[Auto-PyTorch](https://automl.github.io/Auto-PyTorch/development/index.html) is a library for automatic deep learning developed by [AutoML group](https://www.automl.org/) from Freibug-Hannover, Germany.
# Generate tabular classification prediction using auto-pytorch
Main components of the library:
```python
# Import libraries
import autoPyTorch

# Configure model parameters
classifier = autoPyTorch.api.tabular_classification.TabularClassificationTask()

# Fit model
classifier.search(X_train, y_train)

# Predict on test data
y_pred = classifier.predict(X_test)
```

For more info on auto-pytorch applications, visit the [manual](https://automl.github.io/Auto-PyTorch/development/manual.html#manual).

This notebook is available on [GitHub](https://github.com/TomPham97/Kaggle-machine-learning/blob/main/Titanic-competition/2022-08-29-auto-pytorch-titanic.ipynb) or to be downloaded [here](/assets/posts/askl2/2022-08-29-auto-pytorch-titanic.ipynb).

In [1]:
%%capture
%pip install -Uq wheel setuptools
%pip install -Uq -r requirements-apt.txt

## Download the dataset from Kaggle
The dataset being used is from the [Kaggle Titanic competition](https://www.kaggle.com/competitions/titanic).

In [5]:
import fastkaggle
print("fastkaggle version: ", fastkaggle.__version__)

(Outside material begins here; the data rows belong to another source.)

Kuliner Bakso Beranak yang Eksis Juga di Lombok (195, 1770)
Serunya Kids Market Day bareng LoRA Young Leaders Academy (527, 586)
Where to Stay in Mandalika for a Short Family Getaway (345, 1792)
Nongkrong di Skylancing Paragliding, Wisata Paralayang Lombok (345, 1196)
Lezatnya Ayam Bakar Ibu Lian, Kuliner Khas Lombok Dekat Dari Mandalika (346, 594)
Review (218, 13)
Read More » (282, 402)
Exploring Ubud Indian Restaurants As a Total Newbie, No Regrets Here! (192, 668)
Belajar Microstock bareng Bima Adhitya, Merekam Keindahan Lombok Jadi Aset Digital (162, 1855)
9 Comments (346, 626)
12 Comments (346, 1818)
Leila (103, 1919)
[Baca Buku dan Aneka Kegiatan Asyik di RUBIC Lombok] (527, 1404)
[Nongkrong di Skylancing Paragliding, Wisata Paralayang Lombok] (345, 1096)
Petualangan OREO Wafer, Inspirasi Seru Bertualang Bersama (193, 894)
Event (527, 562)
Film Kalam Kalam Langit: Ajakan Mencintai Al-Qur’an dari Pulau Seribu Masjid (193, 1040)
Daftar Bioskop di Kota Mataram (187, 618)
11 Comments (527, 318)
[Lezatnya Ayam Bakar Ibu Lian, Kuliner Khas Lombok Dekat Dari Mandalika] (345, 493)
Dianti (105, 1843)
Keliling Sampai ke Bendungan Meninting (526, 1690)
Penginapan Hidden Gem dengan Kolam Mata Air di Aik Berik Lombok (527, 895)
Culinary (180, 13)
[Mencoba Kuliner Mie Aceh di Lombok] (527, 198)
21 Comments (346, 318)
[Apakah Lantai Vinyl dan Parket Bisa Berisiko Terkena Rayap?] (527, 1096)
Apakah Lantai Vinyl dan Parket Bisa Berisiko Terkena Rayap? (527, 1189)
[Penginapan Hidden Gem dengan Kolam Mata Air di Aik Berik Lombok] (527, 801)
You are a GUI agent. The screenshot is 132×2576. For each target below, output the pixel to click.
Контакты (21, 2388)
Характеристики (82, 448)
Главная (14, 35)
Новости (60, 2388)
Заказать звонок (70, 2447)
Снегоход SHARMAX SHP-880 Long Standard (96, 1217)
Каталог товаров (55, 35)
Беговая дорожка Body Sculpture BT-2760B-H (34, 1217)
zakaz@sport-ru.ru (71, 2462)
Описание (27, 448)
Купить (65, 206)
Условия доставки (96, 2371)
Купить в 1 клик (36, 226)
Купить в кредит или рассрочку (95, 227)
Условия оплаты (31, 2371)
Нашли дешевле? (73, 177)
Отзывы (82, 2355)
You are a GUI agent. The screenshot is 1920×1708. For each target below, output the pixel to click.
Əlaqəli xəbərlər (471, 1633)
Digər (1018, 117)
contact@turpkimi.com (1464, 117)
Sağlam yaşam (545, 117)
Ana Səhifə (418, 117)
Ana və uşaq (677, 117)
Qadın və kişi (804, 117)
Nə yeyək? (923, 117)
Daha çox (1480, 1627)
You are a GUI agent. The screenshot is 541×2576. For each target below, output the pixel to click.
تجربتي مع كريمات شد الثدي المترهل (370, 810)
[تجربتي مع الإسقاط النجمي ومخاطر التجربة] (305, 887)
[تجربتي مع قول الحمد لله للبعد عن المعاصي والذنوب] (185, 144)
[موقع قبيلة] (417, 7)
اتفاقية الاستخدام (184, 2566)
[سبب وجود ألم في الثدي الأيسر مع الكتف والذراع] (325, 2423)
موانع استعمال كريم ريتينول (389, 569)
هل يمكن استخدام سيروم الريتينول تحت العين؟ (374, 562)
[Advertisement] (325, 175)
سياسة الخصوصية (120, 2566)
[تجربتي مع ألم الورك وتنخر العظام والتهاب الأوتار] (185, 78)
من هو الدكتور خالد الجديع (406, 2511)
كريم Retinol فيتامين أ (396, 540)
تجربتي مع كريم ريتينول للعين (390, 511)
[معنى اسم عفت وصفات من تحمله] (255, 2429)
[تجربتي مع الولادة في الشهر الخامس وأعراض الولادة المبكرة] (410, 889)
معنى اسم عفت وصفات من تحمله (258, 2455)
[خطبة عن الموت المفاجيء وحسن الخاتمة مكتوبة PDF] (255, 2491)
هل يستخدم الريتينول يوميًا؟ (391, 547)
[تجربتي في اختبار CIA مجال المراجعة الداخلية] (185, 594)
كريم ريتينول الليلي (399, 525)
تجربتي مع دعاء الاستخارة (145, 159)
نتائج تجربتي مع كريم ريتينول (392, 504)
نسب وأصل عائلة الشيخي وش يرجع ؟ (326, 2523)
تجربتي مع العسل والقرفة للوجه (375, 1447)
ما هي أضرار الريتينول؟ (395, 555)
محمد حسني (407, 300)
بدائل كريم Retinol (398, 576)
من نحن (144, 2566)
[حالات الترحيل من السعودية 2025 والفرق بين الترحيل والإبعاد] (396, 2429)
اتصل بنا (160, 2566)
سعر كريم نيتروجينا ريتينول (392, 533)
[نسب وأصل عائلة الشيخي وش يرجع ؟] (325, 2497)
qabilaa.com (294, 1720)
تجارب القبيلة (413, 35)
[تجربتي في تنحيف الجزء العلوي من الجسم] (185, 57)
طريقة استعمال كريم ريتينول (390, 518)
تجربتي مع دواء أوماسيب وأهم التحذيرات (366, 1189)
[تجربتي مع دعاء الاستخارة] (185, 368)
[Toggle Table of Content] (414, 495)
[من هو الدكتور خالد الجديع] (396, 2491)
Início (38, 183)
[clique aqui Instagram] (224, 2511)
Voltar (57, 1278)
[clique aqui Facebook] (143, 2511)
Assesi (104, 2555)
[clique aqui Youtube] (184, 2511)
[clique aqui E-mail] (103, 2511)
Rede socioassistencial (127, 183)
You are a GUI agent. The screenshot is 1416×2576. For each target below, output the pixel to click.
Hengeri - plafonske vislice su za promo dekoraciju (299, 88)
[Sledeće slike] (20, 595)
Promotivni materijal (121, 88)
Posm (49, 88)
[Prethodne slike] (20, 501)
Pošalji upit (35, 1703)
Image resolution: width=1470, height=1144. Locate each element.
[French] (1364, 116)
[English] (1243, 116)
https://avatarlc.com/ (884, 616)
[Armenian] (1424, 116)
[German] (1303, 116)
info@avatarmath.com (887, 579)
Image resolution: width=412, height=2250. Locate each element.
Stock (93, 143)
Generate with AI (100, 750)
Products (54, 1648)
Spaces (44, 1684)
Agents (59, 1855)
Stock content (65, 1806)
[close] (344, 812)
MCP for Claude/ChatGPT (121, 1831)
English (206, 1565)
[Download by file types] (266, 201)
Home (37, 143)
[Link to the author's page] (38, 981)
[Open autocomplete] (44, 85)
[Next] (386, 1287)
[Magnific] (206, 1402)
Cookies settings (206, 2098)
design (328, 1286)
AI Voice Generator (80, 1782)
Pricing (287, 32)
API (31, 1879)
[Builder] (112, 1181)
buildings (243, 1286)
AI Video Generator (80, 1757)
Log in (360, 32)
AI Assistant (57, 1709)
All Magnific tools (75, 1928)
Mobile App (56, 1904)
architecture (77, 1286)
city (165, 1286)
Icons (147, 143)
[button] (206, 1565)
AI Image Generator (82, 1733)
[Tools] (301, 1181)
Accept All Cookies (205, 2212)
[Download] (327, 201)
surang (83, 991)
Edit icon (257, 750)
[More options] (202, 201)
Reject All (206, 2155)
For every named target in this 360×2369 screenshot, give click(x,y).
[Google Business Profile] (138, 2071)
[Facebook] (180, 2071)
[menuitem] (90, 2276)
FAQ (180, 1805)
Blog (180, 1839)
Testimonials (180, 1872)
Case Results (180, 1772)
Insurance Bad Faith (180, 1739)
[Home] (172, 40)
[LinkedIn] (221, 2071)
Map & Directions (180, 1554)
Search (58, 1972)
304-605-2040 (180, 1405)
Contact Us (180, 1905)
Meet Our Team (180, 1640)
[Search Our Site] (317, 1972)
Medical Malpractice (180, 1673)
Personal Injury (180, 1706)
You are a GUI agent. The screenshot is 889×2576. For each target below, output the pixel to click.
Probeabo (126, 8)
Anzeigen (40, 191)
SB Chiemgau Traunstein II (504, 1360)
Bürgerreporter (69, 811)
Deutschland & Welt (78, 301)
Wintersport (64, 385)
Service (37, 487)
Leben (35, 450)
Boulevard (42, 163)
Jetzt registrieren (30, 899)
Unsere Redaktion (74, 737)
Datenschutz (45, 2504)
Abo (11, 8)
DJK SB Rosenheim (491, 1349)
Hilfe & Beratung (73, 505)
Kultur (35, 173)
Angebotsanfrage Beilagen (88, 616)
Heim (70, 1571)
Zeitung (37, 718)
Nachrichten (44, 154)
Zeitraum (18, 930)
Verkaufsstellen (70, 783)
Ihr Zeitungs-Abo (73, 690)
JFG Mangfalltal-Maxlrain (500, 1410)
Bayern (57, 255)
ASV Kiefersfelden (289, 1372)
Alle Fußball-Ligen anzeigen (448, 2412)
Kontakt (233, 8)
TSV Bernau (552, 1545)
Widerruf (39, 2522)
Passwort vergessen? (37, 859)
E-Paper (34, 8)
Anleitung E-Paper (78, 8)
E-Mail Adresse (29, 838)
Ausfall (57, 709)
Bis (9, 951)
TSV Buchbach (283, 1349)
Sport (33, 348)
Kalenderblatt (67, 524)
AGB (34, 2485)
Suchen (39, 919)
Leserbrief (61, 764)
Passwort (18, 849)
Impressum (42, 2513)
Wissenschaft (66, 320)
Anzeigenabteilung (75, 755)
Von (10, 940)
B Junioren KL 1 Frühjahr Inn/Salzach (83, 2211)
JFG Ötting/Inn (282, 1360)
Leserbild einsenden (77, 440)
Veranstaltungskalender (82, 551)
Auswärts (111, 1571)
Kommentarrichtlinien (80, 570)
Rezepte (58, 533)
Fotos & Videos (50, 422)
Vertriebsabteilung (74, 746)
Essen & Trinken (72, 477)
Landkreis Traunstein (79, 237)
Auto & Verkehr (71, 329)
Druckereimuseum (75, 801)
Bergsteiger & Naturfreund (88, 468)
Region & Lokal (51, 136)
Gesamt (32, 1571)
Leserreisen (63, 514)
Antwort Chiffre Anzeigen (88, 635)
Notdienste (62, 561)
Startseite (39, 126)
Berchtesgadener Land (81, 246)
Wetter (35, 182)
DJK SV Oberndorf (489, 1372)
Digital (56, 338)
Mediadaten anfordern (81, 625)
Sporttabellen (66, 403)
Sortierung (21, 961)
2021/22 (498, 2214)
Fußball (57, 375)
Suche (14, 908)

fastkaggle version:  0.0.7


In [8]:
comp = 'titanic' # competition name
path = fastkaggle.setup_comp(comp,
                  install = 'fastai "timm >= 0.6.2.dev0"')

In [9]:
# Import basic dependencies such as np, pd
import fastai
from fastai.imports import *
print("fastai version: ", fastai.__version__)

fastai version:  2.7.9


In [10]:
!ls {path}

gender_submission.csv  test.csv  train.csv


## Process and clean the data
Additional transformation and normalization are handled by
auto-sklearn 2.

In [11]:
df = pd.read_csv(path/'train.csv', index_col = 'PassengerId')
df.head()

Unnamed: 0_level_0,Survived,Pclass,Name,Sex,Age,SibSp,Parch,Ticket,Fare,Cabin,Embarked
PassengerId,Unnamed: 1_level_1,Unnamed: 2_level_1,Unnamed: 3_level_1,Unnamed: 4_level_1,Unnamed: 5_level_1,Unnamed: 6_level_1,Unnamed: 7_level_1,Unnamed: 8_level_1,Unnamed: 9_level_1,Unnamed: 10_level_1,Unnamed: 11_level_1
1,0,3,"Braund, Mr. Owen Harris",male,22.0,1,0,A/5 21171,7.25,,S
2,1,1,"Cumings, Mrs. John Bradley (Florence Briggs Thayer)",female,38.0,1,0,PC 17599,71.2833,C85,C
3,1,3,"Heikkinen, Miss. Laina",female,26.0,0,0,STON/O2. 3101282,7.925,,S
4,1,1,"Futrelle, Mrs. Jacques Heath (Lily May Peel)",female,35.0,1,0,113803,53.1,C123,S
5,0,3,"Allen, Mr. William Henry",male,35.0,0,0,373450,8.05,,S


Define data features(X_train) and label(y_train).

In [12]:
y = df['Survived']
X = df.drop(['Survived', 'Name'], axis = 1)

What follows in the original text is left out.